At a high level, training supervised machine learning models involves a few easy steps: feeding data to your model, computing loss based on the differences between predictions and ground truth, and using loss to improve the model with an optimizer.
However, practice isn't so simple. For example, it's possible to choose multiple optimizers - ranging from traditional Stochastic Gradient Descent to adaptive optimizers, which are also very common today.
Say that you settle for the first - Stochastic Gradient Descent (SGD). Likely, in your deep learning framework, you'll see that the learning rate is a parameter that can be configured, with a default value that is preconfigured most of the times.
Now, what is this learning rate? Why do we need them? And more importantly - what value do we choose? We'll start our blog by taking a brief look at these questions, refering to other blog posts that we wrote for more details.
We do so because the core of this blog post is the concept of a Cyclical Learning Rate, introduced by Smith (2017). In his research, Smith showed that such learning rates can perform much better compared to classic ones, such as SGD or even adaptive optimizers. That is, they can reach lower loss in much shorter time. That would be great for optimization, which is often a long wait - especially when your models are large.
But why does this work? And what types of Cyclical Learning Rates (CLRs) are out there? How do you configure Cyclical Learning Rates? Many new questions - which are all valid, and will be answered in this blog post :) Beyond the first part, focusing on learning rates at a high level, we'll focus on these things:
Now, that's quite some work we'll do today! Fear not, I'll make sure to guide you through the process as smoothly as possible, explaining every choice I make as we go.
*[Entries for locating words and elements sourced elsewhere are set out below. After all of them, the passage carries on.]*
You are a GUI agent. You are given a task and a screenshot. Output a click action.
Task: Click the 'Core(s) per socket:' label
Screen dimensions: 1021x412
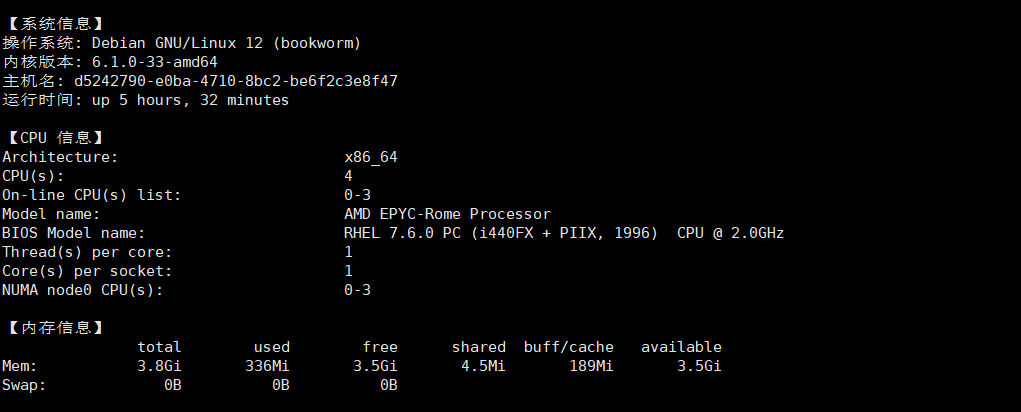pos(87,271)
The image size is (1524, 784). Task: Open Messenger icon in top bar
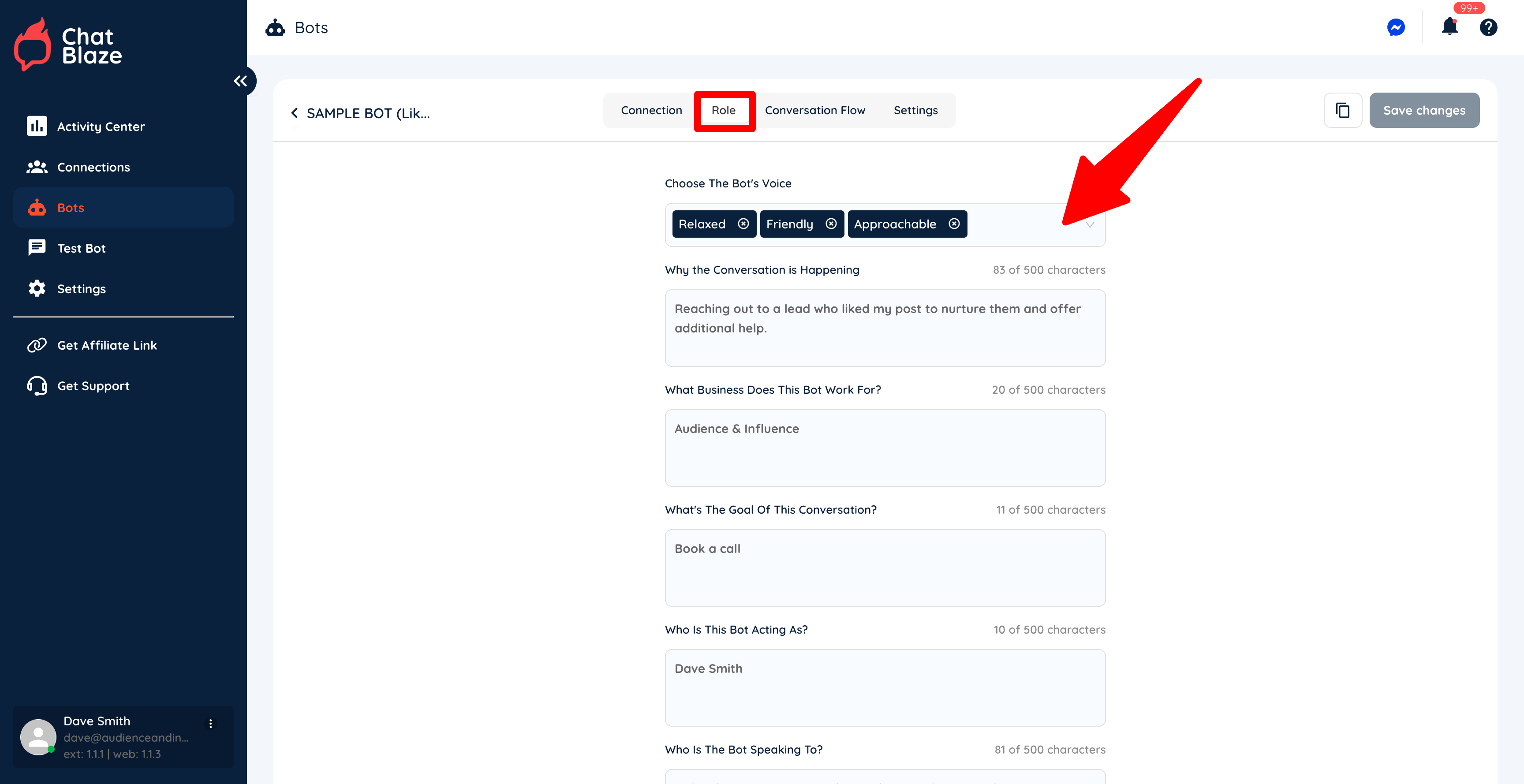coord(1396,27)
Are you ready? Let's go! 😎
The first thing we need to do before we can introduce Cyclical Learning Rates - and why they are useful - is to introduce you to the concept of a learning rate.
If you already know what learning rates are, I suggest you skip this section. However, if you're interested in sharpening your understanding, then make sure to read on :)
Training a supervised machine learning model, as we already illustrated above, can be captured in a few steps that are easy in theory. One of these steps is computing the gradient, i.e. the estimated change, that can be used to change the model - doing so would likely improve it in the next iteration.
The backpropagation, with its "change with respect to layer X (...) with respect to the loss value" logic, is used to compute the gradient for a particular layer. Upstream gradients are often more complex to compute, with problems like the vanishing gradients problem as a result.
However, we're not here today to complain about issues with gradients :) Rather, we're here to see what learning rates are.
For this, we'll have to stick to the gradient, but we'll also require a little bit of imagination. Suppose that you are walking down a mountain, and your goal is to end at the valley; that is, the global minimum of that particular relief.
Such a mountainous scenario can be represented by the mathematical plot below:
Source: Sam Derbyshire at Wikipedia CC BY-SA 3.0, Link
However, it must be clear that the valley depicted here - i.e., the red dot - is only a local valley. As you can see, by walking further, you can descend even further. However, let's now assume that you're in the top left part while descending, and with the aim to arrive at that red dot.
What do you do?
You set steps. Steps in the direction of the red dot. This is the role of the backpropagation algorithm: computing the gradient (i.e. the step) that can be taken towards the red are.
But how large should these steps be? That's a critical question as well. If your steps are too small, it will take an eternity before you arrive at the red dot. If they are too large, you may never arrive at all, because you keep overstepping the dot, left and right, back and forth.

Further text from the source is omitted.